Coleridge and the influence of the Gothic
Gothic novels like Polidori’s The Vampire, Walpole’s The Castle of Otranto, Mrs Radcliffe’s The Mysteries of Udolpho and The Italian, and Matthew Lewis’s The Monk were the best-sellers of the end of the eighteenth century, and thrilled many young women (who were often strictly forbidden to read them). Jane Austen satirised the style mercilessly in Northanger Abbey.
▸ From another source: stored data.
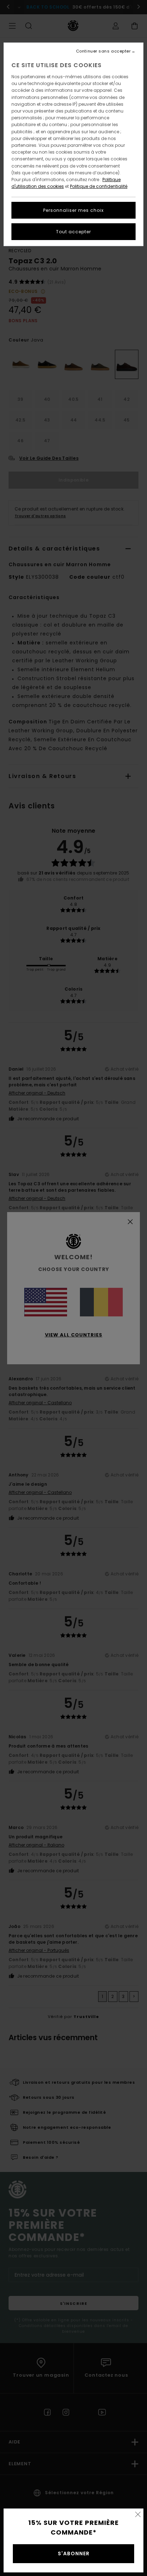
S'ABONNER (74, 2553)
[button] (137, 2514)
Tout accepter (73, 232)
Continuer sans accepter (103, 51)
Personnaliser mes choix (73, 210)
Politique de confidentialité (98, 186)
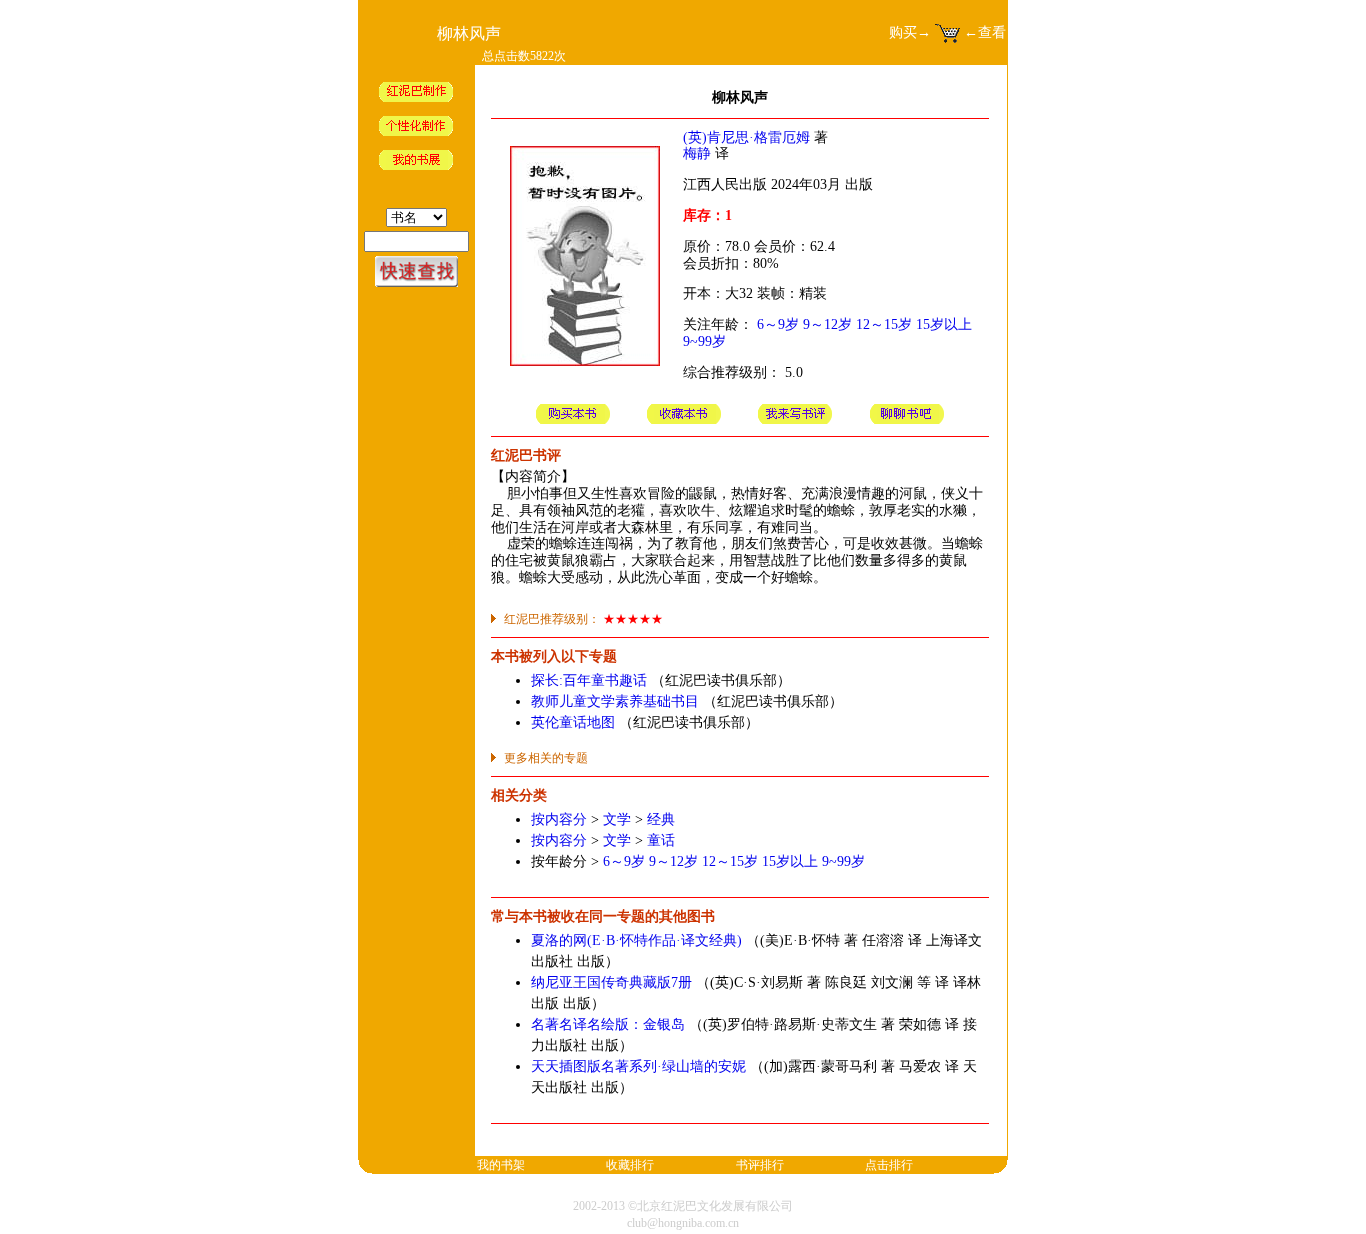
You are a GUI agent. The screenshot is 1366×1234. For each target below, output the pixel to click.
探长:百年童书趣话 (589, 680)
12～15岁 (884, 324)
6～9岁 (778, 324)
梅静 (697, 153)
Coleridge wrote reviews of Mrs Radcliffe’s books and of The Mad Monk among others. He comments in his reviews:
However, Coleridge used mysterious and demonic elements in poems such as The Rime of the Ancient Mariner (1798), Christabel and Kubla Khan (published 1816 but known in manuscript form before then) and certainly influenced other poets and writers of the time. Poems like this both drew inspiration from and helped to inflame the craze for Gothic romance.
Mary Shelley, who knew Coleridge well, mentions The Rime of the Ancient Mariner twice directly in Frankenstein, and some of the descriptions in the novel echo it indirectly. Although William Godwin, her father, disagreed with Coleridge on some important issues, he respected his opinions and Coleridge often visited the Godwins. Mary Shelley later recalled hiding behind the sofa and hearing his voice chanting The Rime of the Ancient Mariner.
Coleridge was the father of Hartley Coleridge, Sara Coleridge, and Derwent Coleridge and grandfather of Herbert Coleridge, Ernest Hartley Coleridge and Christabel Coleridge. He was the uncle of the first Baron Coleridge. The poet Mary Elizabeth Coleridge (1861 - 1907) was his great-great niece. His nephew Henry Nelson Coleridge, who was an editor of his work, married Sara.